« La grande aventure de l’esprit au XXème siècle, c’est la science. Ce n’est pas la poésie, ce n’est pas le surréalisme, ce n’est pas la littérature, ce n’est même pas le cinéma. [...] Je me rends compte qu’il y a là un immense territoire sans fin, sans limites. » Ainsi s’exprimait sans détours Jean-Claude Carrière [1].
La révélation pour la physique, Jean-Claude Carrière l’avait eue un samedi, en 1985, alors qu’il participait à une émission de télévision mettant en présence philosophes et scientifiques : Bizarrement, je me suis senti, ce soir-là, en accord avec les scientifiques plutôt qu’avec les philosophes. Les premiers m’intéressaient plus que les seconds. Je me suis dit, en les écoutant, que j’étais en train de mourir idiot. Je n’ai aucune formation scientifique. A plus de cinquante ans, toujours intéressé par la vie de l’esprit, j’étais en train de passer à côté de la plus grande aventure de l’esprit au XXème siècle, l’aventure de la physique et du réel. [2]
Après l’astrophysique, Jean-Claude Carrière s’intéressera aux sciences de la matière. Voici un aperçu de la vision qu’il en eut à travers la préface qu’il écrivit, en 2010, pour le livre de Michel Mitov, un physicien du CEMES sur la matière sensible dite matière molle :
« La matière a perdu sa matérialité. Nous le savions depuis longtemps, mais sans nous en rendre compte. Nous le savions et nous le mettions en pratique dans nos gestes de tous les jours. […]
Quand nous montons une mayonnaise nous pénétrons au plus profond des secrets du monde. J’ai même cru comprendre que le mystère de la mayonnaise est au moins aussi complexe que la liquéfaction « miraculeuse » du sang de San Gennaro, phénomène qui se produit dans une église de Naples, en certaines occasions et aux prix d’un rituel précis. En parvenant à mélanger de l’huile et de l’eau (contenue dans l’œuf), deux matières résolument irréconciliables, nous procédons dans notre cuisine au miracle de la mayonnaise, et cependant nous ne lui offrons aucune procession, aucune prière. […]

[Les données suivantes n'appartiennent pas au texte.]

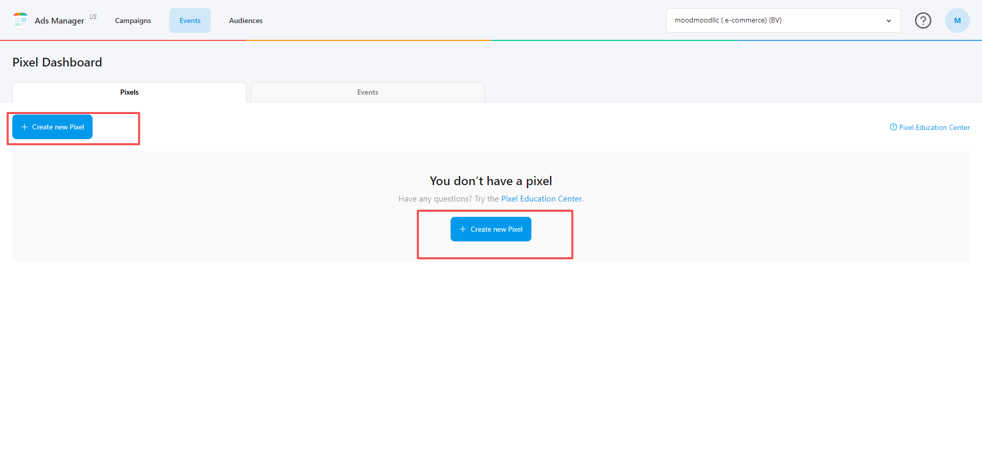Open Pixel Education Center link at top right
The image size is (982, 470).
pos(934,127)
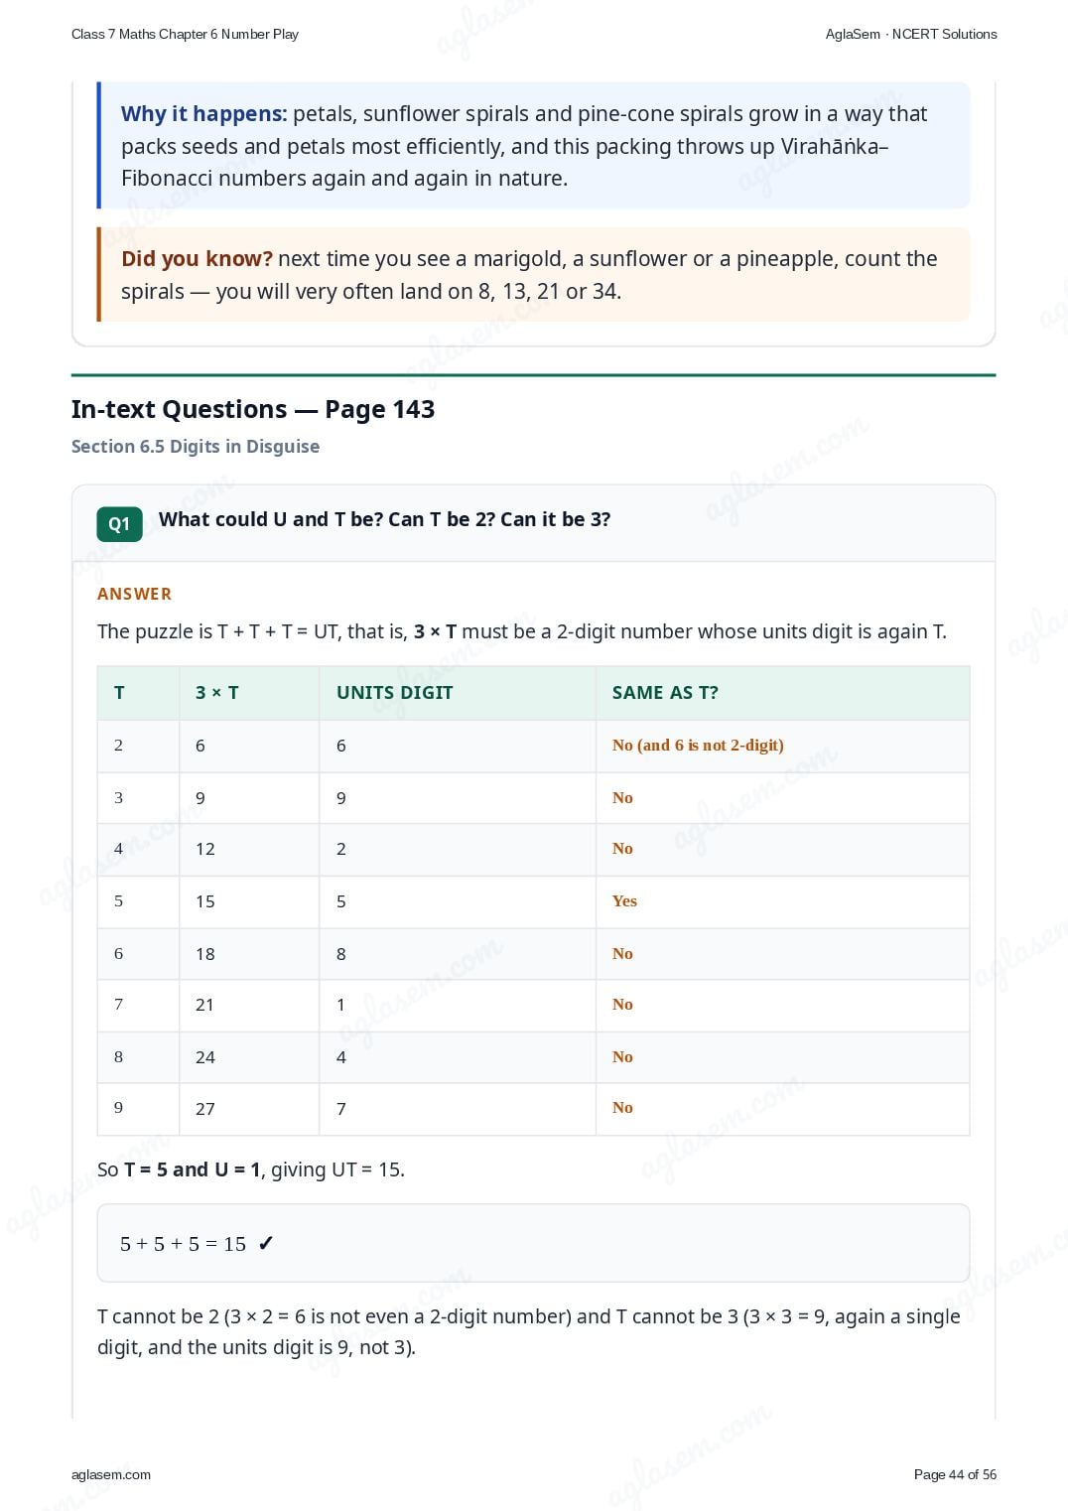
Task: Click 'Section 6.5 Digits in Disguise' subtitle
Action: tap(196, 447)
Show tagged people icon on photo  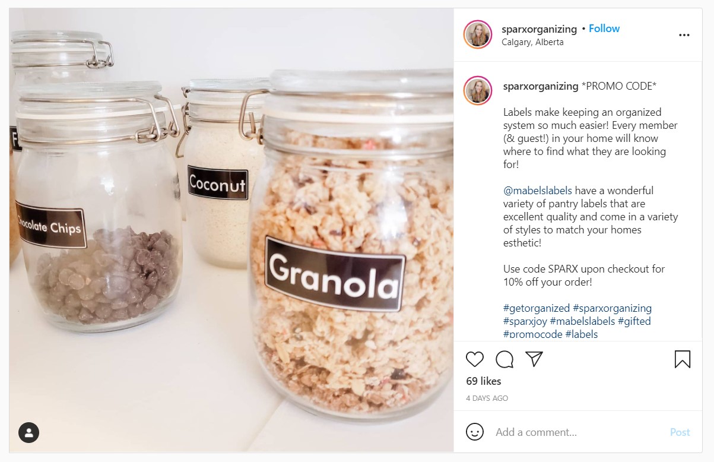(x=28, y=432)
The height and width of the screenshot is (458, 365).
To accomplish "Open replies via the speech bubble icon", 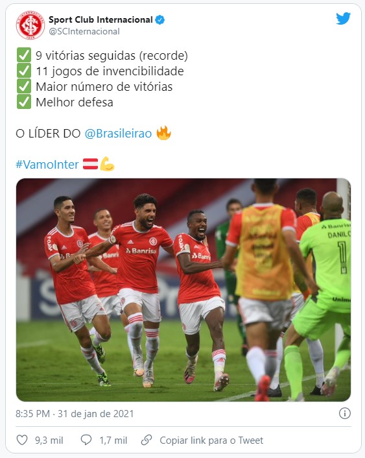I will (86, 440).
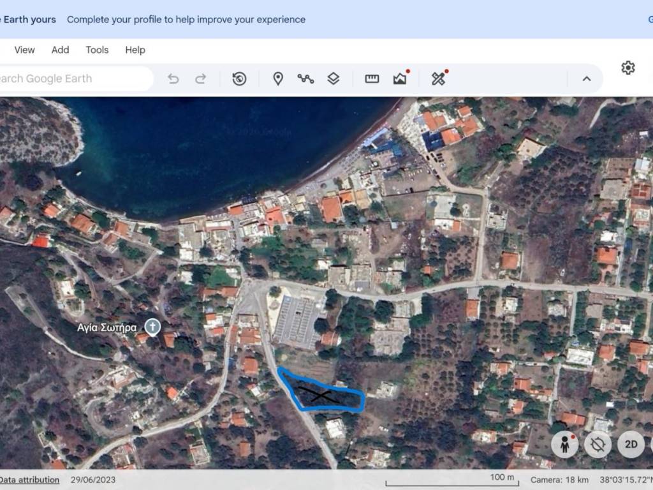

Et si certaines de nos idées étaient liquides, d’autres solubles ou mousseuses ? Si nos convictions les plus enracinées n’étaient en réalité que des états mésomorphes, c’est-à-dire passagers, intermédiaires ? Si nos décisions que nous estimons les plus raisonnables, les plus élaborées, les plus logiques, n’étaient en fait qu’émulsions provisoires, brouillards vite dissous ? S’il existait une obésité des traditions, une fluidité complexe de la pensée philosophique ? Si notre foi, parfois, fondait ? Si l’avenir de la connaissance appartenait déjà aux nanosciences de l’esprit ? […]

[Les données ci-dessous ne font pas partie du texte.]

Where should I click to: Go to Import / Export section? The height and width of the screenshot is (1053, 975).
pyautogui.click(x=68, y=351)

Peut-être, en ce qui concerne ce de quoi nous sommes le plus fiers — la suprématie de notre esprit sur le reste de la création —, serons-nous bientôt forcés d’accepter que nous fonctionnons sans le savoir comme un oxymore, comme un « cristal liquide », par exemple ? Que notre vie n’est indéfinissable que parce qu’elle est une effervescence complexe, un état fugitif, une instabilité, une solution des contraires ? […] Voici que la matière, après des millénaires d’humiliation, donne maintenant des leçons à l’esprit. »
[1]
[2] L’esprit libre, Jean-Claude Carrière, entretiens avec Bernard Cohn, Ecriture (2011).